### Recorded information
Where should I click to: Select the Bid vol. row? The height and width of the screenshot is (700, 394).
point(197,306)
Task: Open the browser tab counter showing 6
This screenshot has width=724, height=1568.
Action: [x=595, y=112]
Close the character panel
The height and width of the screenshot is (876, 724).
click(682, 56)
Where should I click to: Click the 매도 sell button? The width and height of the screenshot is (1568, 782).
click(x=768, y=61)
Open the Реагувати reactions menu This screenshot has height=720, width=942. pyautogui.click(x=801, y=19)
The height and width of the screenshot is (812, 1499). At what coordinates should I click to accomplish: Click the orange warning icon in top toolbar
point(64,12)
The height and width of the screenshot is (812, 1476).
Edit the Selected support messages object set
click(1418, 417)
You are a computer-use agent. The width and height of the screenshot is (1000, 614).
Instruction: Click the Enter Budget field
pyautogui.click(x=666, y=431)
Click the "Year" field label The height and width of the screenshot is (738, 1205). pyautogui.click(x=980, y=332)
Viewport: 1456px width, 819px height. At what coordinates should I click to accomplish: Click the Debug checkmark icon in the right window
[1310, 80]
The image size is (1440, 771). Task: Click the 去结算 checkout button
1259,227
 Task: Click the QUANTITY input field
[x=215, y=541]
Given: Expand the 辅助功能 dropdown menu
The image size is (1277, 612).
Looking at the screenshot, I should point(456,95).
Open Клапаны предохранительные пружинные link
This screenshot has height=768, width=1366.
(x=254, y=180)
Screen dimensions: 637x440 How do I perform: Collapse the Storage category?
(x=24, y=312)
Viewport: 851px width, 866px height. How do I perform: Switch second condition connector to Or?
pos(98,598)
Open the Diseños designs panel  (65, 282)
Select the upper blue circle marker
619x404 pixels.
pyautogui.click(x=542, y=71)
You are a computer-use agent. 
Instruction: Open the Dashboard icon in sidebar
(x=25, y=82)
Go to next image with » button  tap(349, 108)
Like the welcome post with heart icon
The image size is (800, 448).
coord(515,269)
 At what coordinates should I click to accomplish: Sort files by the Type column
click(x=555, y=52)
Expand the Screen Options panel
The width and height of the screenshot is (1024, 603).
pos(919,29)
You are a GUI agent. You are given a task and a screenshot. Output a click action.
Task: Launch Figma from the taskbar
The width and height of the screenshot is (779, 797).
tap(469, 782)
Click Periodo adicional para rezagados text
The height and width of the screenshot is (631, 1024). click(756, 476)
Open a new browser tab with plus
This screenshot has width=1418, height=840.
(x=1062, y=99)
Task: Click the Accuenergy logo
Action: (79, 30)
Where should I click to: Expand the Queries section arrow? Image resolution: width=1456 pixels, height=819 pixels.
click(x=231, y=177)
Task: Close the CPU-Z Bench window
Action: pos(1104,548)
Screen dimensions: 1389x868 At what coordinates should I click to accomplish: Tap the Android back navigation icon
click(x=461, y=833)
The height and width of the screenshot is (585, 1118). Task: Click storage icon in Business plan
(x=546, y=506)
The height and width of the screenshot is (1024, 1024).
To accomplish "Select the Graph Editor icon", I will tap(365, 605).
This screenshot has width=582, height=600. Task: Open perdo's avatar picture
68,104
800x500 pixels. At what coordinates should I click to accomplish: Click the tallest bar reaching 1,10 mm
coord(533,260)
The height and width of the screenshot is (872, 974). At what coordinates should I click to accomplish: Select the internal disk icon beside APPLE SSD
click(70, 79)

### Task objective
Copy out the lines, starting at the line that contains "Screen dimensions: 1389x868" and ending after the line that contains "will tap(365, 605).". Keep every line, requests included, but multiply each click coordinate in the answers by 0.25 and round it to a whole number, with halves rounding up.

### Exercise result
Screen dimensions: 1389x868 At what coordinates should I click to accomplish: Tap the Android back navigation icon
click(x=115, y=208)
The height and width of the screenshot is (585, 1118). Task: Click storage icon in Business plan
(x=137, y=127)
The height and width of the screenshot is (1024, 1024).
To accomplish "Select the Graph Editor icon", I will tap(91, 151).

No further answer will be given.